Navigation is to move the robot from one location to the specified destination in a given environment. For this purpose, a map that contains geometry information of furniture, objects, and walls of the given environment is required. As described in the previous SLAM section, the map was created with the distance information obtained by the sensor and the pose information of the robot itself.
- If
roscore
is not running on the Remote PC, run roscore. Skip this step if roscore is already running.
roscore
- If the
Bringup
is not running on the TurtleBot3, launch the Bringup. Skip this step if you have launched bringup previously. (BEFORE running the bring up, remember to calibrate the time first)
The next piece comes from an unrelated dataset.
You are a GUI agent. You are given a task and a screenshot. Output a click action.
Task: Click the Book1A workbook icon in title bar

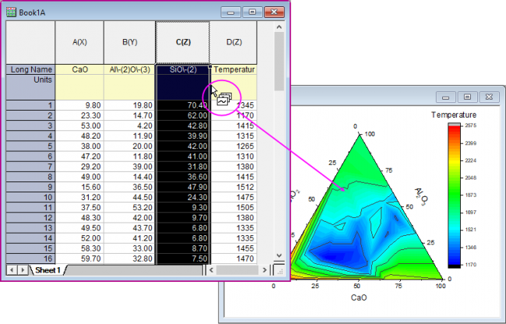click(x=10, y=11)
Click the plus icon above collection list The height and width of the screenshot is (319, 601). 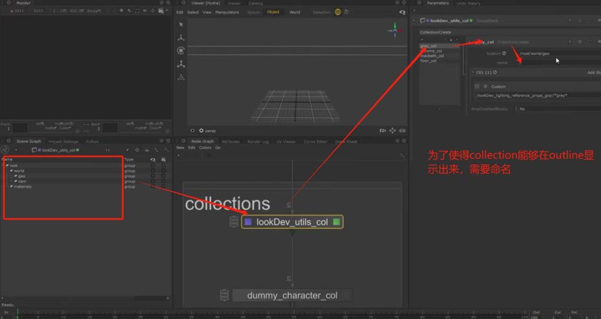[x=422, y=39]
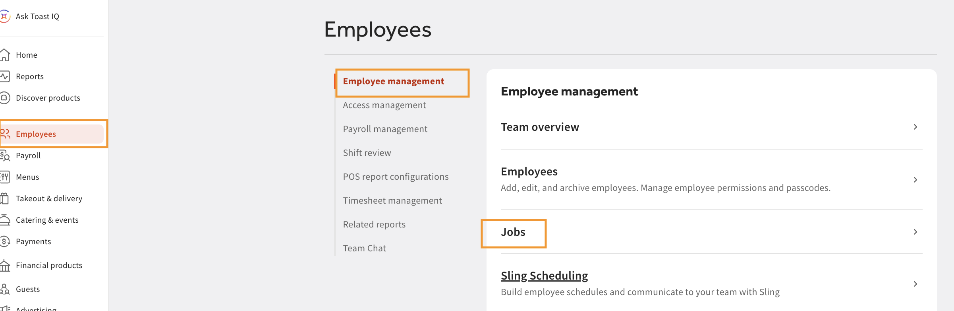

roslaunch turtlebot3_bringup turtlebot3_robot.launch
- Launch the Navigation.
roslaunch turtlebot3_navigation turtlebot3_navigation.launch map_file:=$HOME/map.yaml
(You could change the path of the map file)
Initial Pose Estimation must be performed before running the Navigation as this process initializes the AMCL parameters that are critical in Navigation. TurtleBot3 has to be correctly located on the map with the LDS sensor data that neatly overlaps the displayed map.
- Click the
2D Pose Estimate
button in the RViz menu.
- Click on the map where the actual robot is located and drag the large green arrow toward the direction where the robot is facing.
- Repeat step 1 and 2 until the LDS sensor data is overlayed on the saved map.
- Launch keyboard teleoperation node to precisely locate the robot on the map.
roslaunch turtlebot3_teleop turtlebot3_teleop_key.launch
- Move the robot back and forth a bit to collect the surrounding environment information and narrow down the estimated location of the TurtleBot3 on the map which is displayed with tiny green arrows.
- Terminate the keyboard teleoperation node by entering
Ctrl
+C
to the teleop node terminal in order to prevent different cmd_vel values are published from multiple nodes during Navigation.
- Click the
2D Nav Goal
button in the RViz menu.
- Click on the map to set the destination of the robot and drag the purple arrow toward the direction where the robot will be facing.
Navigation stack has many parameters to change performances for different robots.
You can get more information about Navigation tuning from Basic Navigation Tuning Guide, ROS Navigation Tuning Guide by Kaiyu Zheng, and the chapter 11 of ROS Robot Programming book.